22 mars : le transfèrement de Blé Goudé

2 mois

 Douze ans après, cette date reste un symbole fort de justice internationale et de mémoire de la crise ivoirienne.

Le 22 mars 2014 marque le transfèrement de Charles Blé Goudé vers la Cour pénale internationale à La Haye officiellement.

Arrêté dans le contexte postélectoral ivoirien, il est accusé de crimes graves liés aux violences de 2010 et 2011 sanglantes.

Le mandat d’arrêt avait été émis dès le 21 décembre 2011 par la juridiction internationale compétente basée aux Pays-Bas alors.

Il devient ainsi le troisième Ivoirien poursuivi après Laurent Gbagbo et Simone Gbagbo devant cette cour internationale importante très connue.

Le conseil des ministres ivoirien avait validé sa remise à la justice internationale le 20 mars 2014 dans une décision.

Son transfert effectif deux jours plus tard concrétise la coopération entre Abidjan et la juridiction pénale internationale sur ce dossier.

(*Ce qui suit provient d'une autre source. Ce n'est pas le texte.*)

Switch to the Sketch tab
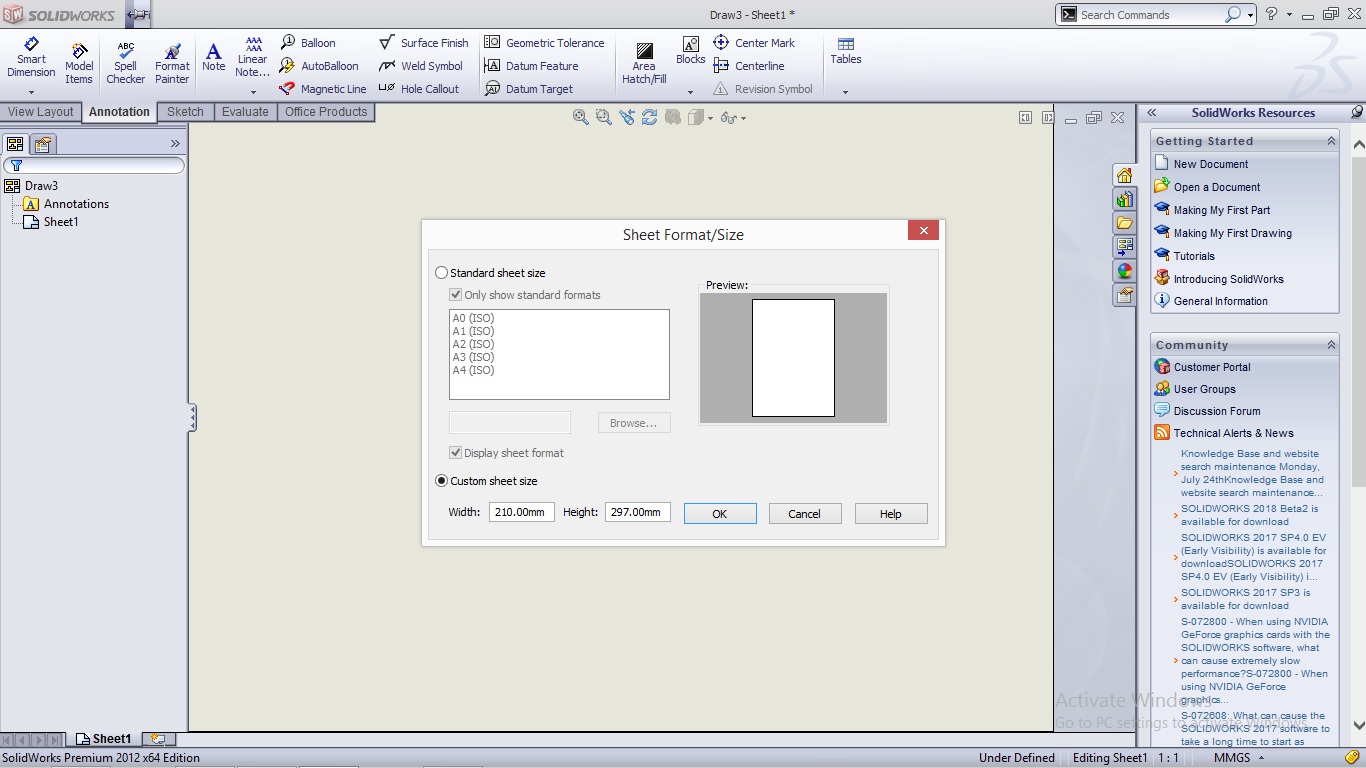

Le procès conjoint avec Laurent Gbagbo s’ouvre officiellement le 28 janvier 2016 devant les juges internationaux compétents désignés pour l’affaire.

Le juge Cuno Tarfusser entouré de magistrats expérimentés chargés d’examiner les faits reprochés en détail préside la chambre.

Les charges incluent meurtres viols et persécutions supposément commis durant la crise postélectorale ayant profondément marqué la société ivoirienne entière.

Douze ans après ce transfèrement la date du 22 mars reste un repère mémoriel important dans l’histoire judiciaire ivoirienne contemporaine.

Elle rappelle les tensions politiques extrêmes et les violences qui ont suivi l’élection présidentielle contestée opposant plusieurs camps rivaux armés.

Le procès visait aussi à établir les responsabilités individuelles dans une crise ayant causé des milliers de victimes civiles innocentes.

En janvier 2019 les deux accusés sont finalement acquittés suscitant des réactions contrastées parmi les observateurs nationaux et internationaux nombreux.

Malgré cet acquittement l’affaire demeure emblématique des efforts de justice internationale concernant les crimes commis lors de conflits politiques internes.

Chaque 22 mars peut servir de rappel historique pour comprendre les enjeux de justice responsabilité et réconciliation en Côte d’Ivoire.